Shares in Biogen Idec and Elan Corp have taken a bashing after regulators in Europe started a review of their blockbuster multiple sclerosis drug Tysabri, following reports of several more cases of a potentially deadly brain infection.

The European Medicines Agency’s Committee for Medicinal Products for Human Use has announced that it has begun a review of the benefits and risks of Tysabri,(natalizumab) in view of reports of 23 cases of progressive multifocal leukoencephalopathy worldwide since the drug was reintroduced in July 2006. The committee will “discuss any additional measures necessary to ensure the safe use of Tysabri and how to balance the risks to the patients against the benefits of the treatment”, the EMEA said.

The PML link is well-established but the concern from investors stems from the numbers involved. The last update from Biogen, in July, stated that 11 cases had been reported, and the firm noted then that it would not give updates on a case-by-case basis, but would rather focus on Tysabri’s benefits.

Biogen and Elan have been in talks with the US Food and Drug Administration about changing the label on Tysabri and whether there is a link between the risk of PML and duration of treatment. The agency currently works on a risk limit of one PML case per 1,000 patients.

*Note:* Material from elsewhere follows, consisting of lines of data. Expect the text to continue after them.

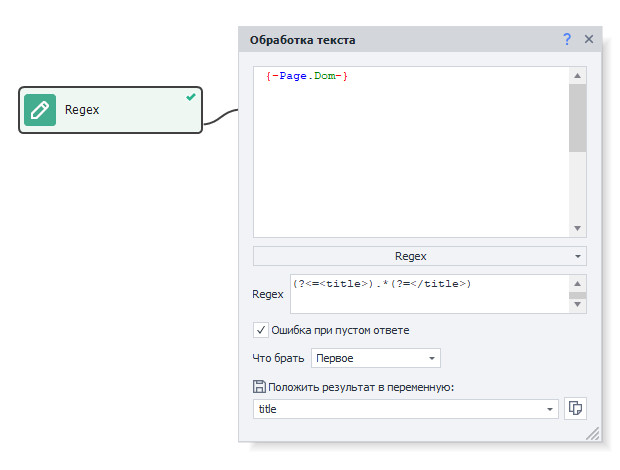
Task: Click the floppy disk save icon
Action: click(x=260, y=387)
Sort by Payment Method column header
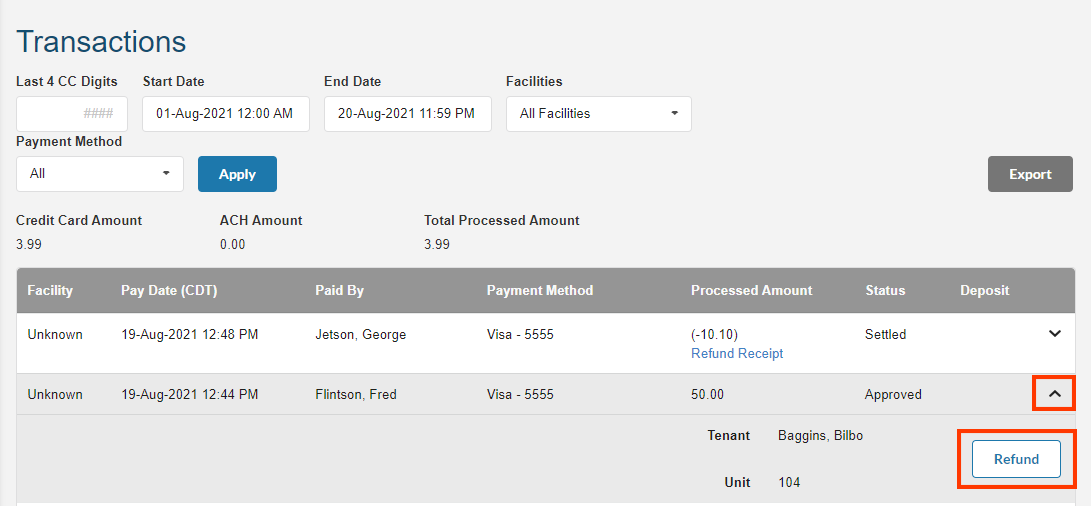The height and width of the screenshot is (506, 1091). (x=540, y=291)
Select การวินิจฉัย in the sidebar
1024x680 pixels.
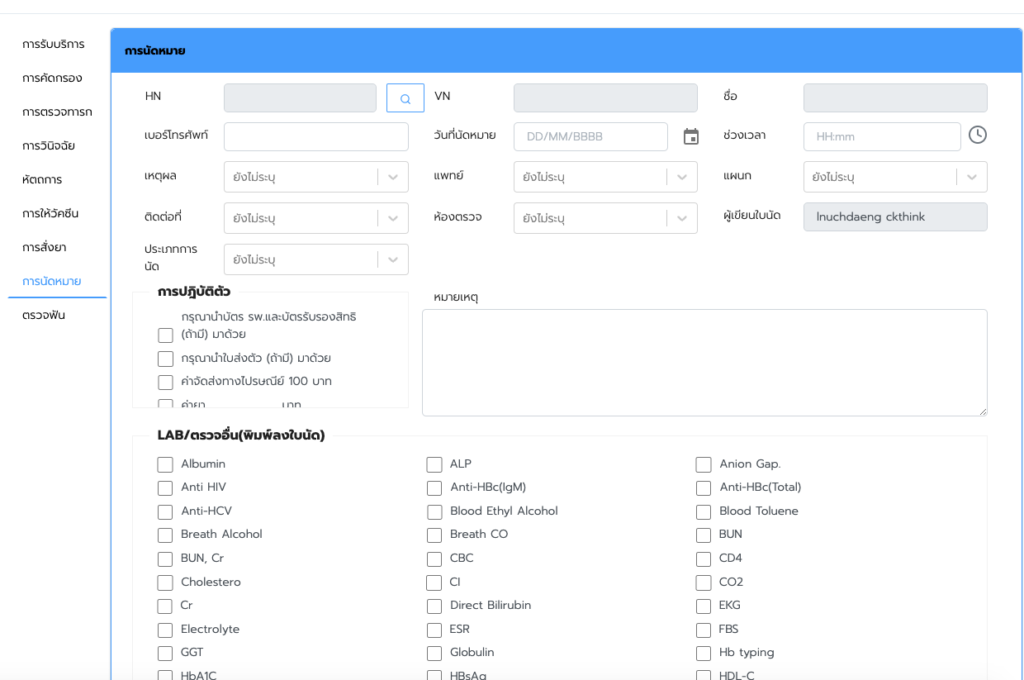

At the end of the third quarter, around 46,200 people were on commercial and clinical Tysabri therapy worldwide, representing a slight slowdown in take-up of the drug, Analysts believe it is highly unlikely that the FDA or EMEA will suspend Tysabri's marketing authorisation but there are fears about how news of the European review will affect physician/patient sentiment on the drug.

Biogen shares fell almost 7.3% to $43.81, while Elan’s stock sank 20.5% to 3.42 euros.